Mais Jérôme se lève et va la prendre par la taille.

— Veux-tu bien te tenir tranquille ! Devant un mort ! si c’est permis… Allons, viens tout de même, continue-t-elle en l’embrassant… Pourtant, si ce Monsieur qui a demandé une chambre revient ?

— Il sonnera, dit Jérôme, et nous l’entendrons bien.

Ils sortent tous deux, ferment la porte, et je les entends qui montent les escaliers quatre à quatre. Allons ! les choses tournent mieux que je ne l’avais espéré ; et, dans deux ou trois minutes…


— Eh ! bien, comment la trouves-tu, celle-là ?


Horreur ! C’est le cadavre qui a parlé !… j’en suis sûr… Oh ! j’en suis sûr !… La voix part de là-bas, du coin où la morte gît sur le lit, et il n’y a que moi de vivant dans cette chambre… Il me semble qu’elle vient de s’agiter sur sa couche, cette morte ; oui, on dirait qu’elle remue… J’écarte le rideau, pour mieux voir, car je me demande si je rêve.

Ha ! je ne rêve qu’à moitié… La phrase que j’ai cru entendre a bien été prononcée, je n’ai point été victime d’une illusion quand j’ai remarqué les mouvements imprimés au matelas sur lequel le cadavre est étendu. Je ne rêve même pas du tout — car j’aperçois, à ma grande stupéfaction, une tête d’homme sous le lit. — Une tête que je reconnais ; une tête basanée, aux cheveux noirs, aux moustaches cirées… la tête du mouchard…
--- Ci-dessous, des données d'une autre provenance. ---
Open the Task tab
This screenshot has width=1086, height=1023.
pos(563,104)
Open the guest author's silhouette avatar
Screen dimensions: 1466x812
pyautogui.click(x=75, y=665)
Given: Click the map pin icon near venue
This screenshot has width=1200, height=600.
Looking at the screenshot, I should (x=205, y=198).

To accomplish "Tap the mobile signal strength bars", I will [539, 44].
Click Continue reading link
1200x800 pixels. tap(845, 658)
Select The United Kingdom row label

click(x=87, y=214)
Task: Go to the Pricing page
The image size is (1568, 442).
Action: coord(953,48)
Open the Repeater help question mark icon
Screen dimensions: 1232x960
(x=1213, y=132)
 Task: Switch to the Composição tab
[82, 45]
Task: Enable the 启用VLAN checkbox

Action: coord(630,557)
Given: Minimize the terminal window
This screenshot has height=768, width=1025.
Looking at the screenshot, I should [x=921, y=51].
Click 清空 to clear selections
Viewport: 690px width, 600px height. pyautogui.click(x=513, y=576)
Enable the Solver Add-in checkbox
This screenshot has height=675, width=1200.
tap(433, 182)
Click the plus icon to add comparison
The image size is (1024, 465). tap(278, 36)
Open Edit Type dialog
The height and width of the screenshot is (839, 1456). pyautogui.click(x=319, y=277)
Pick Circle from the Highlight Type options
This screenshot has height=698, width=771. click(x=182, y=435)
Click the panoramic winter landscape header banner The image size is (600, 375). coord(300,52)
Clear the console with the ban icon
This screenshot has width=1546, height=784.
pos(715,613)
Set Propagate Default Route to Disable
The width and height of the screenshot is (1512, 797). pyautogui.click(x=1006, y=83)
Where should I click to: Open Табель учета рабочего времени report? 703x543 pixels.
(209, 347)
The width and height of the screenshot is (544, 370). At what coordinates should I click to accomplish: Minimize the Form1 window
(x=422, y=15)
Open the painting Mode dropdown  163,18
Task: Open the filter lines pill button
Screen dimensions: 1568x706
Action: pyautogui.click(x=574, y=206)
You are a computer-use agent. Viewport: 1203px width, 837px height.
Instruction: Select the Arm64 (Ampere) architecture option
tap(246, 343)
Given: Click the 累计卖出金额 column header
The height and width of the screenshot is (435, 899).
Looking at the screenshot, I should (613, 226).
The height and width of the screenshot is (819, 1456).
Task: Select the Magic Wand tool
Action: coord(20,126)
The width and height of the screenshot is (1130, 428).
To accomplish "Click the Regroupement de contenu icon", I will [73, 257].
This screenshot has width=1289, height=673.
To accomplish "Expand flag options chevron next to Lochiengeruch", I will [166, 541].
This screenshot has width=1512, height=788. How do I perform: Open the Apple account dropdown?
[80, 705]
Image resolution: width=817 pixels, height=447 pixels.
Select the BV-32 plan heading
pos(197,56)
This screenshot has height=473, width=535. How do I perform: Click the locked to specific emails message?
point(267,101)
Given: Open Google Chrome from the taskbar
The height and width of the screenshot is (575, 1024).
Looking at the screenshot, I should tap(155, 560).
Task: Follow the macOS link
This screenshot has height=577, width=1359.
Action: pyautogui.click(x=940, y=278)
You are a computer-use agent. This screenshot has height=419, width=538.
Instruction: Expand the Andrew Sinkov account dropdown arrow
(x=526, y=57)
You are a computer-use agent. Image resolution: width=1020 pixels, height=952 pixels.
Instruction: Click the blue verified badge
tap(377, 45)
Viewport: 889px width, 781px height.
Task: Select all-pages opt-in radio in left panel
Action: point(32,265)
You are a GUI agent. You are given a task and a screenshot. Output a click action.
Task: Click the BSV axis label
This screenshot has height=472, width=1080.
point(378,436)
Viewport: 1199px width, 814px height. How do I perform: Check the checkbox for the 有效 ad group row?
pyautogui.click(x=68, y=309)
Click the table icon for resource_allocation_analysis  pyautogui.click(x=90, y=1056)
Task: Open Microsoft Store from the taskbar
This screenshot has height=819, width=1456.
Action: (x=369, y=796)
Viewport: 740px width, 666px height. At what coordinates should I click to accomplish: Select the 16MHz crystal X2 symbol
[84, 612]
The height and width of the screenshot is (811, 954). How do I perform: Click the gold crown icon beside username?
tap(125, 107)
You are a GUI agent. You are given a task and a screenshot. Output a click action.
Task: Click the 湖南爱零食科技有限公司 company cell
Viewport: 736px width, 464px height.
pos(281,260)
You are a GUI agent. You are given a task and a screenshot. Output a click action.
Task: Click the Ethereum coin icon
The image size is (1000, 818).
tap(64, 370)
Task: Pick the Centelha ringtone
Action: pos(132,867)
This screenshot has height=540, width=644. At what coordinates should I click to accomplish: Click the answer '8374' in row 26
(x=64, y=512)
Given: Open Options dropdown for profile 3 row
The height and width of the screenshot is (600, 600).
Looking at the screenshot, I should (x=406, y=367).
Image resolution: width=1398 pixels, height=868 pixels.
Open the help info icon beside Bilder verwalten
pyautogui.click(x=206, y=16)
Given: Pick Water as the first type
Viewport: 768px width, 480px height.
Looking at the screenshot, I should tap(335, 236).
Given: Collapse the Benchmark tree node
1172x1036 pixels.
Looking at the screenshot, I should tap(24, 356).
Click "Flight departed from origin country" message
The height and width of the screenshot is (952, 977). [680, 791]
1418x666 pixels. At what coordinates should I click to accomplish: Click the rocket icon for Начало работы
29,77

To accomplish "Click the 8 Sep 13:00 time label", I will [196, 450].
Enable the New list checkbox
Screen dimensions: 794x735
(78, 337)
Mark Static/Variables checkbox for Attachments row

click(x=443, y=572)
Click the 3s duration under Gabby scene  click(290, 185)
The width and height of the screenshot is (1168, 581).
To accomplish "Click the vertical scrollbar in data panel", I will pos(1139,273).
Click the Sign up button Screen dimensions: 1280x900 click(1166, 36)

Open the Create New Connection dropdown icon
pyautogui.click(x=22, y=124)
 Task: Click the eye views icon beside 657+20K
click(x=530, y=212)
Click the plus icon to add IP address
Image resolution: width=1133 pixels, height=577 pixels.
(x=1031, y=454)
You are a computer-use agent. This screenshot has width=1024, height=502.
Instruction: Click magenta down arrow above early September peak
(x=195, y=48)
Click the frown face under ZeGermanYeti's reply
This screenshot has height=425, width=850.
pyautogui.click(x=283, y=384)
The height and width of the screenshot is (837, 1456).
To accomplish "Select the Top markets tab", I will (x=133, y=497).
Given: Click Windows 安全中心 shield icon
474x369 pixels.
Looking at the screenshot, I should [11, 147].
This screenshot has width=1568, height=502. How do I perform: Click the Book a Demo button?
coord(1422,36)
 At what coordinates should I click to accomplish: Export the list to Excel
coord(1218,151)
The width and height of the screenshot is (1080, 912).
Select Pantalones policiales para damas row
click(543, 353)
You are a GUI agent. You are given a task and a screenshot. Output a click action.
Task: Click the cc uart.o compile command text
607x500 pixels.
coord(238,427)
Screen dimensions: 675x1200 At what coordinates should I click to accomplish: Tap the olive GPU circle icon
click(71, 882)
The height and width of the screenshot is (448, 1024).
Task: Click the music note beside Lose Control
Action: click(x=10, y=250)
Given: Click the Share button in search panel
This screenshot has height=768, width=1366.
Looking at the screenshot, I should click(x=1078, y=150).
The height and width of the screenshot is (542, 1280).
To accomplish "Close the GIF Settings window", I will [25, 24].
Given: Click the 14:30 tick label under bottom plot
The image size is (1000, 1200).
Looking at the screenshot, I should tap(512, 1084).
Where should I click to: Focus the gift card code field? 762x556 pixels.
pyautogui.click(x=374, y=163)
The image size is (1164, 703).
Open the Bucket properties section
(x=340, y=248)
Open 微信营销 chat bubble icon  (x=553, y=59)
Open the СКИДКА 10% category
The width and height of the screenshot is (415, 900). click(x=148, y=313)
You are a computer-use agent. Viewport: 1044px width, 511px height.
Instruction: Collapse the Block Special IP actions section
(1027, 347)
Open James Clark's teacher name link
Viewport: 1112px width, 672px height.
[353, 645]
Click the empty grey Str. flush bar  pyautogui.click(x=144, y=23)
Le mouchard ! Je vois ses épaules, à présent, et ses bras, et son torse ; et le voici sur ses pieds. Il s’avance lentement vers moi.

— Bonsoir, cher Monsieur. Comment vous portez-vous ? Dites-moi donc deux mots aimables. Il y a une grande demi-heure que j’attends patiemment, sous ce lit, le plaisir de faire votre connaissance…

Je me ramasse sur moi-même pour me jeter sur lui de toute ma force, car il faut que je lui passe sur le ventre, coûte que coûte, afin de m’échapper d’ici.

Mais il a vu mon mouvement, et étend la main.

— N’aie pas peur ! Je n’ai pas besoin de te demander ce que tu fais ici, n’est-ce pas ? Et quant à moi, bien que tu ne me connaisses pas, je vais te dire mon nom et tu verras que tu n’as rien à craindre. Je m’appelle Canonnier.

— Canonnier ! C’est vous, Canonnier ?… C’est vous ?…

— Oui, moi-même en personne. Ça t’étonne ?

— Un peu. J’ai souvent entendu parler de vous…

— Ah !… Comment t’appelles-tu ?

— Randal.

— Alors, moi aussi j’ai entendu parler de toi. J’avais même l’intention de te voir et de te proposer quelque chose. Par exemple, je ne m’attendais pas à te rencontrer à Malenvers. Le hasard est un grand maître. Ah ! j’ai bien ri, en moi-même, quand je t’ai vu entrer ici et te cacher derrière le rideau ; il n’y avait pas trois minutes que j’étais sous le lit. Il faut dire que j’ai fait une sale grimace quand on m’a apporté ce paquet-là sur le dos. On a beau être obligé de s’attendre à tout, dans notre métier…

— À propos de métier, dis-je, puisque nous devons faire le coup à nous deux, maintenant, il ne faut pas perdre de temps.

— Au contraire, dit Canonnier. Ne nous pressons pas. Attendons le commencement du feu d’artifice pour nous y mettre. C’est plus prudent. Nous serons sûrs de n’être pas dérangés. C’est pour huit heures ; nous avons encore dix minutes.

Il s’assied, très tranquillement, sur la chaise que vient de quitter Jérôme, et se met à hausser les épaules.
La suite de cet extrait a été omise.